* TASK GOAL
Nothing in the records may be altered, and no picture may be included. Restate them in full.

* RECORD EXTRACTS
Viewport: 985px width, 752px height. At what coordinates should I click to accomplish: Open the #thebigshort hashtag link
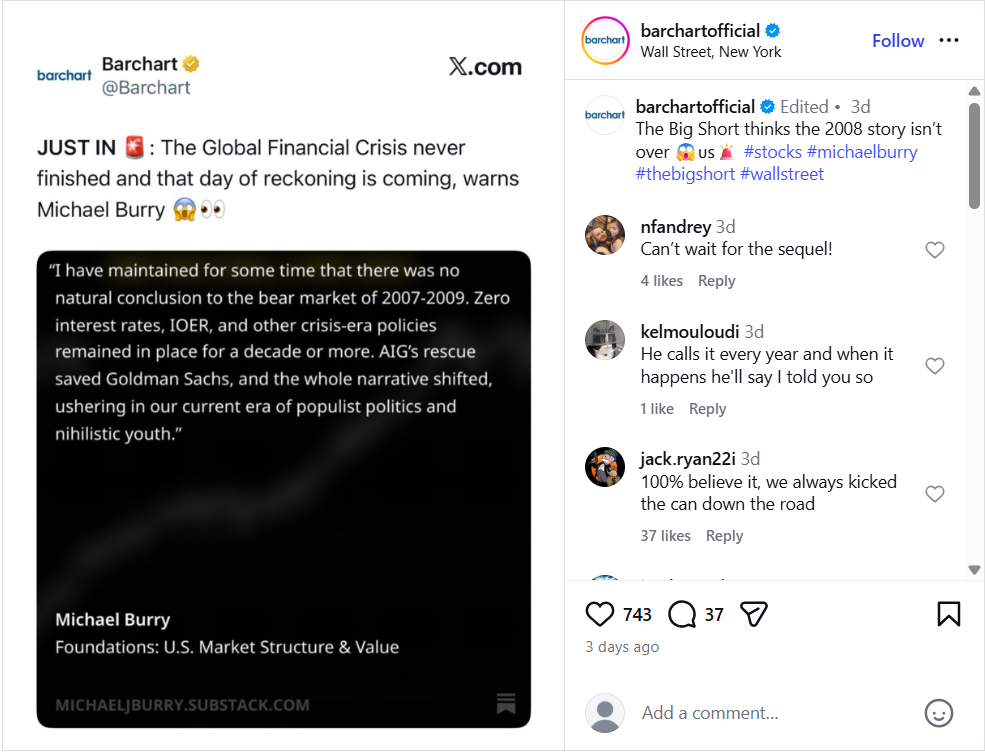point(685,174)
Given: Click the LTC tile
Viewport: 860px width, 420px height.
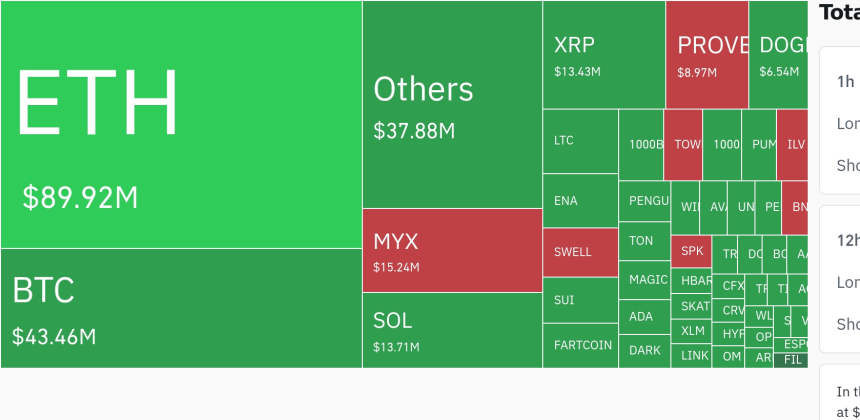Looking at the screenshot, I should pyautogui.click(x=580, y=141).
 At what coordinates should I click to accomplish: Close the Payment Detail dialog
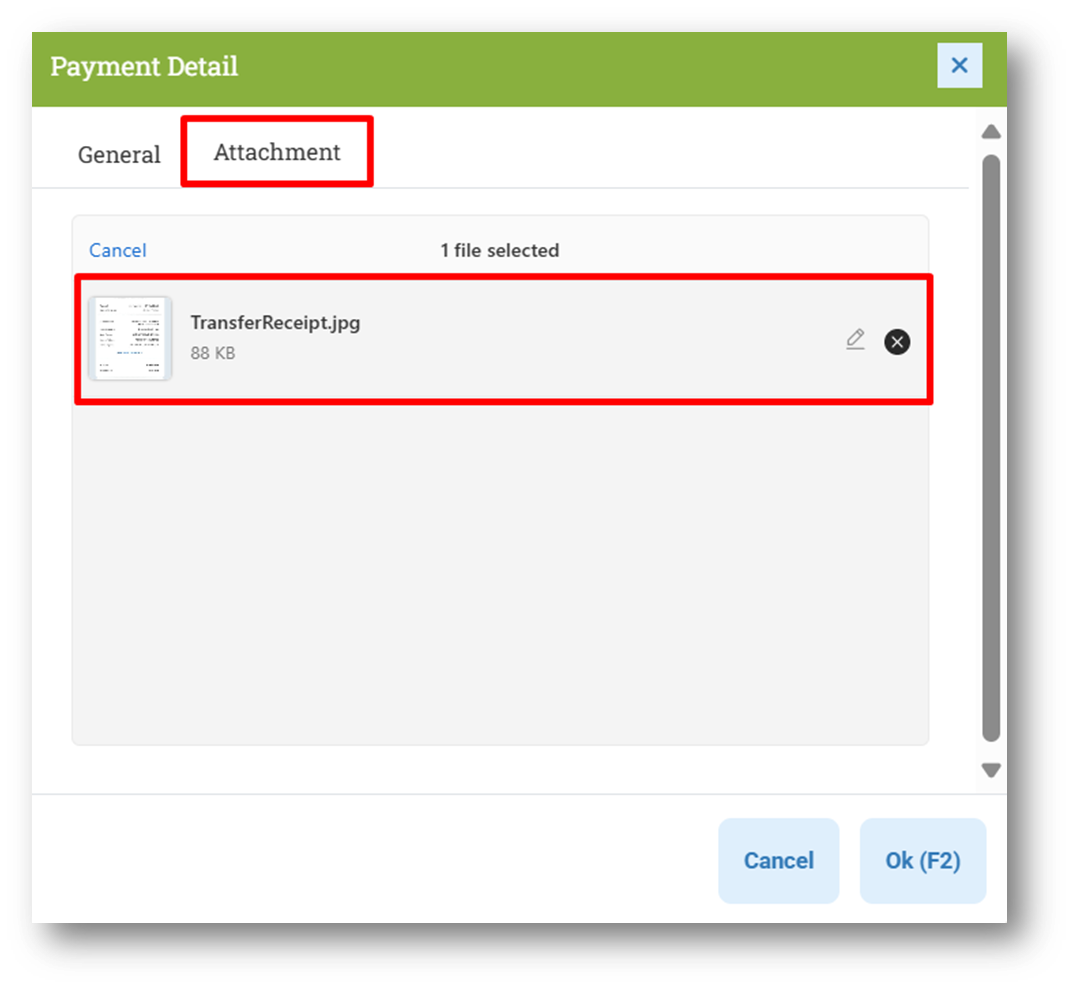[x=959, y=65]
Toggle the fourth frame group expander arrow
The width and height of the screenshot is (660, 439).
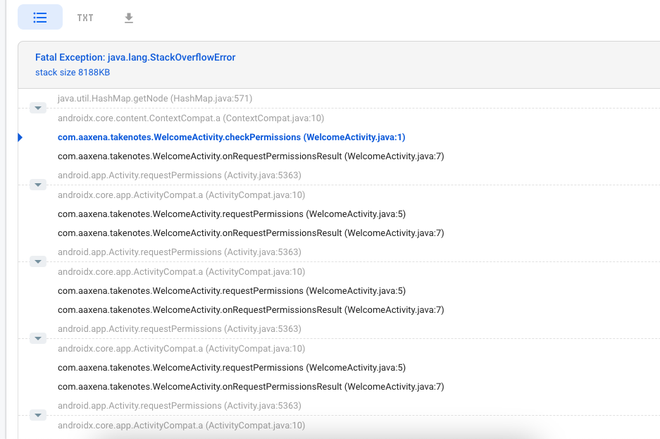pos(38,339)
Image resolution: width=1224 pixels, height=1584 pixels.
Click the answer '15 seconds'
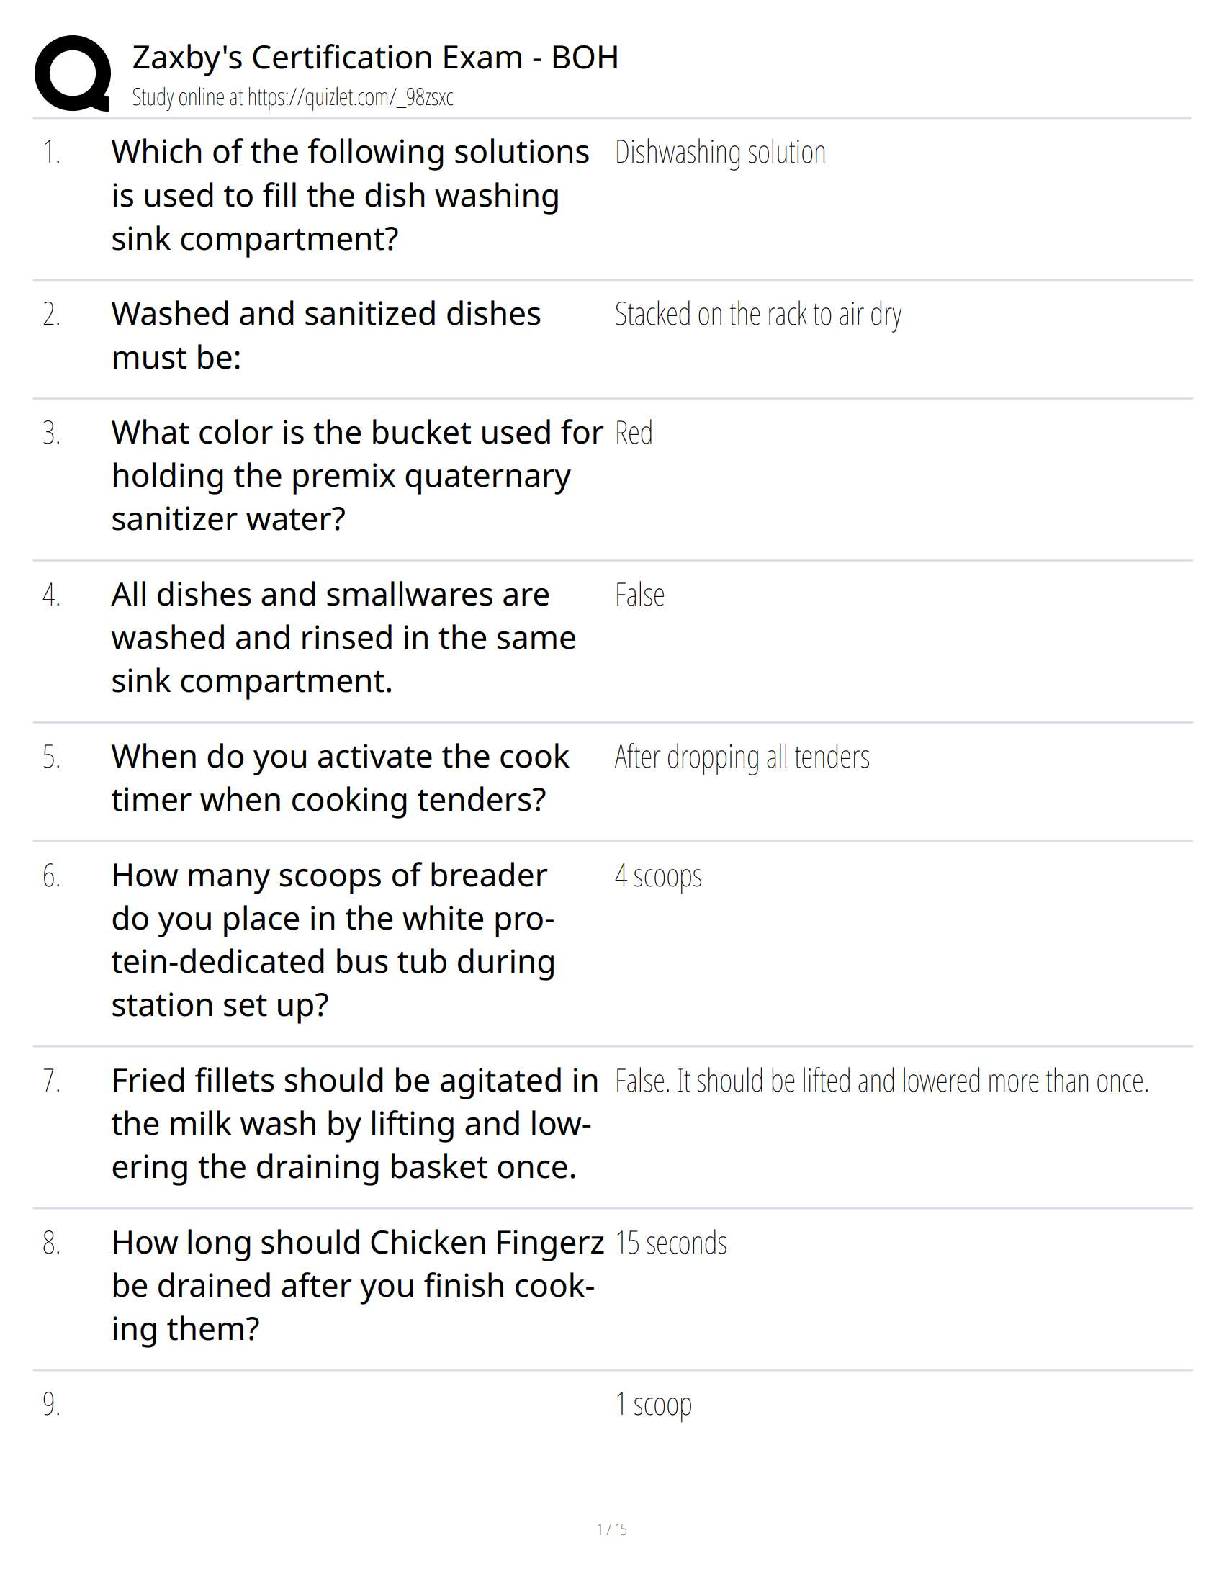tap(671, 1243)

* EXERCISE SOLUTION
Viewport: 985px width, 752px height. At what coordinates should I click to accomplish: Open the #thebigshort hashtag link
point(685,174)
Given: Click the LTC tile
Viewport: 860px width, 420px height.
Looking at the screenshot, I should pyautogui.click(x=580, y=141).
 At what coordinates should I click to accomplish: Close the Payment Detail dialog
[x=959, y=65]
Toggle the fourth frame group expander arrow
The width and height of the screenshot is (660, 439).
pos(38,339)
Image resolution: width=1224 pixels, height=1584 pixels.
Click the answer '15 seconds'
tap(671, 1243)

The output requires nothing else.